ソーシャルメディアの登場などで、メディアを取り巻く環境は目まぐるしく変化している。そんな中、英国放送協会(BBC)が10月から日本語版ニュースサイトを開設した。15日に行われた立ち上げイベントでは、BBCグローバルニュースリミテッドのジム・イーガンCEOが、津田大介氏らジャーナリストやネットメディア関係者とパネルディスカッションを行い、日本のメディアを取り巻く現状について語り合った。伝統的なメディアはこうした変化をどう感じ、どう対応するのか。 【アーカイブ動画】BBC日本語版サイト開設 津田大介氏らがトークイベント トークショーには、BBCワールドジャパンのデジタル・エディター、加藤祐子氏がモデレーターとして出席、パネラーには津田氏のほか、スマートニュース執行役員の藤村厚夫氏、LINE上級執行役員の田端信太郎氏が参加した。
「アラカルト」で食べるニュース
ツイッターやフェイスブックなどのソーシャルメディアの台頭で、メディアを取り巻く環境は大きく変わった。

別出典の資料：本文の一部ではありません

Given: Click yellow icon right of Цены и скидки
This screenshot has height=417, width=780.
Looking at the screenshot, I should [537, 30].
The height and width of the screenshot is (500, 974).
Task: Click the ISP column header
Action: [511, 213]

田端氏は、現在のメディアの状況を“回転ずし”に例える。 「かつては筑紫哲也さんのような有名なアンカーがいて、そこには『寿司屋のおすすめ』一本しかなかった。ただ視聴者からすると、かっぱ巻きだけ食べたい人もいる。いまは好きなモノを好きなだけ、アラカルトで食べられるような時代になった」 ニュースが“消費”される場面も、いまはスナックでも食べるように、スマホで空き時間に数分間というような具合で、優雅に2~3時間かけて食べる状況ではないと指摘する。 回転ずしが出た当初は、寿司職人から「あんなのは寿司じゃない」という批判が出たはずだが、消費者にとってはそんな職人の精神論は関係ない。「デジタルスマホ時代になって、良くも悪くもアラカルトが出てきてしまった」と語る。 そんな時代に、あくまで「マスターシェフがいる古臭い放送局の代表格であるBBC」(加藤氏)はどう対応するのか。イーガンCEOは、現在の視聴者は、ニュースへの「参画意識」が高くなっているという。「われわれは技術革新に合わせてどんどん変革してきた。視聴者の変化に対応していかないといけない」と時代の変化への柔軟な対応が必要だと強調した。